Monday, January 8, 2007

Content with Our Course

Thoreau's Journal--January 6, 1857
A man asked me the other night whether such and such persons were not as happy as anybody, being conscious, as I perceived, of such unhappiness himself and not aspiring to much more than an animal content. “Why!” said I, speaking to his condition, “the stones are happy. Concord River is happy, and I am happy too. When I took up a fragment of a walnut-shell this morning, I saw by its very grain and composition, the form and color, etc., that it was made for happiness. The most brutish and inanimate objects that are made suggest an everlasting and thorough satisfaction; they are the homes of content. Wood, earth, mould, etc., exist for joy. Do you think that Concord River would have continued to flow these millions of years by Clamshell Hill and round Hunt’s Island, if it had not been happy,—if it had been miserable in its channel, tired of existence, and cursing its maker and the hour that it sprang?”
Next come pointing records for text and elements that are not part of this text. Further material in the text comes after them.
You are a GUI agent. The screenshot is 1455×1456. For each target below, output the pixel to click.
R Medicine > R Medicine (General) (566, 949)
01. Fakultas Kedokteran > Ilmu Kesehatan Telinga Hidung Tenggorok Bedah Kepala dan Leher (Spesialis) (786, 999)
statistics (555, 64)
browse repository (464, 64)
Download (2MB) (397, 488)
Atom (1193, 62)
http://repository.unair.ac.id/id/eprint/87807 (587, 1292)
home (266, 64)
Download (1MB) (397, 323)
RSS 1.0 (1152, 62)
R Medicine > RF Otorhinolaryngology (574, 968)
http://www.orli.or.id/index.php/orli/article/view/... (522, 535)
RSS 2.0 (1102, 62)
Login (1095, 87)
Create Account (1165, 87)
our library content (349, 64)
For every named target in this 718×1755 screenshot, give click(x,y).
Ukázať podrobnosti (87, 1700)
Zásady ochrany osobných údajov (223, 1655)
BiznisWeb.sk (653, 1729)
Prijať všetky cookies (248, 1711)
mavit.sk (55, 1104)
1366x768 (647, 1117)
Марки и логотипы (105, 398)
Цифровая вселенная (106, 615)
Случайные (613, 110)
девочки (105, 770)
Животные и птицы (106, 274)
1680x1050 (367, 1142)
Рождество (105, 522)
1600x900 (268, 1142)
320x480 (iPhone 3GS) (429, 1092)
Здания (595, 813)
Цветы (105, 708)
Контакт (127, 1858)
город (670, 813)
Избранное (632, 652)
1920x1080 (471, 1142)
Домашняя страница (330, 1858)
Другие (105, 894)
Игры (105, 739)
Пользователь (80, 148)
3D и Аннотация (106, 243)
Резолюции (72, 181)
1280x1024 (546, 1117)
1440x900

Thoreau held that human beings were created to be as happy and content as all the rest of nature--if we would only follow our own nature! We too often mistake who we are. Our desires, impulses and ambitions send us off on so many "rabbit chases", seeking one identity or another which will be approved by those who see us. We too often define ourselves by social perception, rather than by the nature which is our self. What a gift to look at a walnut shell and see its true and only grain and patterns. What a gift to watch a river find its course without error or disappointment. We don't say of a river or a tree, "Oh, if only it had done this or that, things would have turned out so much better!" Maybe we should allow ourselves and our neighbors some of the same openness simply to be and to become without barriers or expectations.
We might say to ourselves, "Oh, so this is who I am today, as I walk, as I listen, as I work." I am a river, a wood, a walnut shell.... I am a child of God: "Do not be anxious about your life...Strive first for the kingdom of God..." (Matthew 5:25 and 33).